1、准备环境

监控系统下载运行prometheus和alertmanager,被监控的ES集群下载运行node_exporter和elasticsearch_exporter

2、修改配置

1、prometheus配置:

# my global config
global:
  scrape_interval:     15s # Set the scrape interval to every 15 seconds. Default is every 1 minute.
  evaluation_interval: 15s # Evaluate rules every 15 seconds. The default is every 1 minute.
  # scrape_timeout is set to the global default (10s).
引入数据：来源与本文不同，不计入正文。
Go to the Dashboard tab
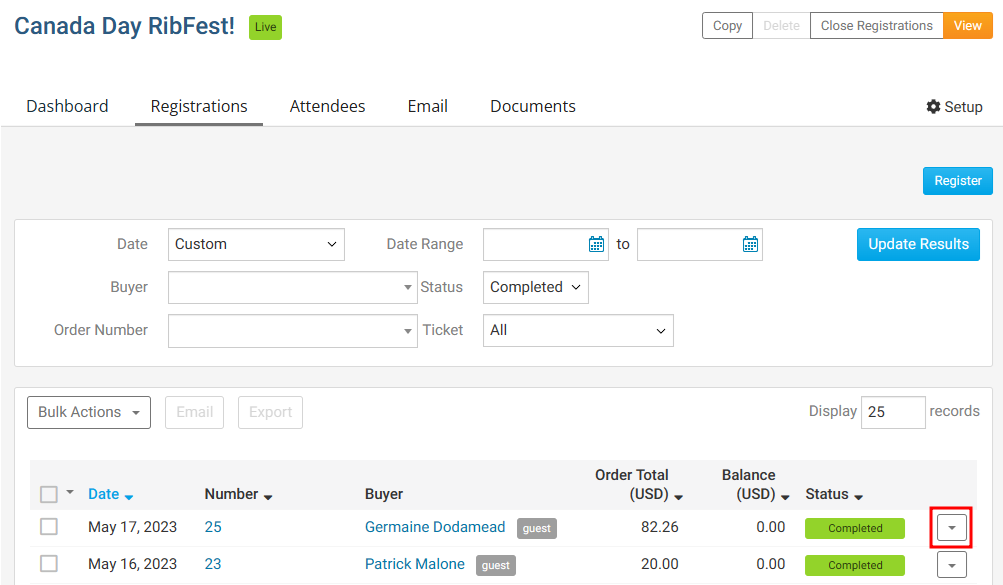click(x=67, y=106)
# Alertmanager configuration
alerting:
  alertmanagers:
  - static_configs:
    - targets:
      - s4:9093

# Load rules once and periodically evaluate them according to the global 'evaluation_interval'.
rule_files:
   - "alerts/*.yml"

# A scrape configuration containing exactly one endpoint to scrape:
# Here it's Prometheus itself.
scrape_configs:
  # The job name is added as a label `job=<job_name>` to any timeseries scraped from this config.
  - job_name: 'prometheus'

    # metrics_path defaults to '/metrics'
    # scheme defaults to 'http'.

    static_configs:
    - targets: ['localhost:9090']

  - job_name: 'S5'
    static_configs:
    - targets: ['10.3.3.5:9100']

  - job_name: 'S6_mariadb'
    static_configs:
    - targets: ['10.3.3.6:9104']

  - job_name: 'S5_elasticsearch'
    scrape_interval: 60s
    scrape_timeout:  30s
    metrics_path: "/metrics"
    static_configs:
    - targets:
      - '10.3.3.5:9108'
      labels:
        service: elasticsearch
    relabel_configs:
      - source_labels: [__address__]
        regex: '(.*)\:9109'
        target_label:  'instance'
        replacement:   '$1'
      - source_labels: [__address__]
        regex:         '.*\.(.*)\.lan.*'
        target_label:  'environment'
        replacement:   '$1'

2、alertmanager配置

alertmanager.yml

global:
  # 当Alertmanager持续多长时间未接收到告警后标记告警状态为resolved(已解决),默认为5m
  resolve_timeout: 5m
  # 全局的SMTP服务器配置
  smtp_smarthost: 'smtp.126.com:25'
  smtp_from: 'maple34@126.com'
  smtp_auth_username: 'maple34@126.com'
  smtp_auth_password: '{{password}}'


route:
  group_by: ['alertname']
  # 有的时候为了能够一次性收集和发送更多的相关信息时,可以通过group_wait参数设置等待时间,
  # 如果在等待时间内当前group接收到了新的告警,这些告警将会合并为一个通知向receiver发送,默认为30s
  group_wait: 10s
  # 定义相同的Group之间发送告警通知的时间间隔,默认为5m
  group_interval: 20s
  # 如果已经成功发送了一个警告,在再次发送通知之前需要等待多长时间,默认为4h
  repeat_interval: 1m
  receiver: 'mail-error'
  routes:
  - match:
      level: '严重'
    receiver: 'mail-error'
  - match:
      level: '紧急'
    receiver: 'mail-warning'
    repeat_interval: 10m


receivers:
- name: 'mail-error'
  email_configs:
  - to: 345999369@qq.com

- name: 'mail-warning'
  email_configs:
  - to: maple34@126.com

3、alertmanager告警规则配置

在prometheus监控主机的prometheus根目录下,建立rules文件夹,放置告警规则配置文件。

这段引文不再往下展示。